* _PARTS OF THE EXERCISE_:
a. Rewrite the TTree forum thread starting at "I know and understand" and ending at "string multiple times).", replacing "prescale flag" with "sampling option".
b. Do these statements agree with the TTree forum thread? Answer yes or no for each, quoting the deciding words. (i) The original poster wants to avoid reading only the first x*N events. (ii) The original poster concludes that Draw() can skip events with a certain probability on its own. (iii) In the thread, firstentry gives the number of entries to read.

* _SOURCE DOCUMENT_:

━━━━━━━━━━━━━━━━

Is there a way to read only a fraction x of the events in a TTree to decrease run time?
I would like to avoid reading only the first x*N events, because the tree might have been written according to some order. It would be nice if I could read a tree in a way such that each event is read with probability x, maybe starting out from some seed in order to ensure reproducibility.
Ideally, this would be applicable to Draw(), too.
Thanks a lot for your comments!
See the 2 last parameters of TTree::Draw():
root.cern.ch/root/htmldoc/TTree … ree:Draw@1
Sure, that’s an option. However, I then have to call Draw() for each event after deciding whether I want to read it (with nentries = 1 always). In this case, the selection expression would be parsed for every event, unnecessarily.
I was looking for a way to have nentries > 1 and still do some prescaling. Is the approach with nentries = 1 the best (= lowest runtime) approach to do this?
Your question was:
… the two last parameter do that nentries gives you the number of entries you want to read and firstentry gives you the first event from which you will read these entries.
So I guess that’s the “way to read only a fraction of the events”
I know and understand that this is the standard solution to the broad question I asked. However, I cannot conclude from it whether one can set a prescale flag or something that would make Draw() skip events with a certain probability by itself, without having to call Draw() multiple times, for the reasons I’ve outlined (e.g. having to parse the cut string multiple times).
However, I take your second reply as a hint that my detailed question did not make you think of such an option, so I infer that the answer is no.
Unless you expect correlations between events (the data for event N somehow determines or influences the data for event N+1), then skipping events should be equivalent to only reading a partial block.

━━━━━━━━━━━━━━━━

* _GIVEN RECORDS_:
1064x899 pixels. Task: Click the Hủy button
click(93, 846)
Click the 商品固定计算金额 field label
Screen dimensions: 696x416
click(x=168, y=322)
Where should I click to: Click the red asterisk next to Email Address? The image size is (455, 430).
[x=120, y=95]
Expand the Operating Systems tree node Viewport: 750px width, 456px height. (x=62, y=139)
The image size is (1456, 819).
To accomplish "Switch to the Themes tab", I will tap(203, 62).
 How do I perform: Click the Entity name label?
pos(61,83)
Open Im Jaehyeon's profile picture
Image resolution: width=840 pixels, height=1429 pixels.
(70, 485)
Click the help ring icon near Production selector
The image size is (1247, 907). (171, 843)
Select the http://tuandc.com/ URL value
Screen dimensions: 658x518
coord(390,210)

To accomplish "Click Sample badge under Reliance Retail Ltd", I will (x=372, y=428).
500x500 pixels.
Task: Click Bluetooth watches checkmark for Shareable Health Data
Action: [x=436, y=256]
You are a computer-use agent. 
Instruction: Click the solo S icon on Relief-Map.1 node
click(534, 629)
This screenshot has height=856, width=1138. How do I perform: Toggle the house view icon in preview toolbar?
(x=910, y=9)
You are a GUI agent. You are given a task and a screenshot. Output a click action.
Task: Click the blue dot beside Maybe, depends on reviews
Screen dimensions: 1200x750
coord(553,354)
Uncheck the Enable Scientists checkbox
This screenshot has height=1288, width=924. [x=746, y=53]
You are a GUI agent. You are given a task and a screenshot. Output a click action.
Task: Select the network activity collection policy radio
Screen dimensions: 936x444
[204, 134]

━━━━━━━━━━━━━━━━

* _RESULTS OF THE EXERCISE_:
a.
I know and understand that this is the standard solution to the broad question I asked. However, I cannot conclude from it whether one can set a sampling option or something that would make Draw() skip events with a certain probability by itself, without having to call Draw() multiple times, for the reasons I’ve outlined (e.g. having to parse the cut string multiple times).

b.
(i) Yes: "I would like to avoid reading only the first x*N events"
(ii) No: "so I infer that the answer is no."
(iii) No: "nentries gives you the number of entries you want to read and firstentry gives you the first event from which you will read these entries."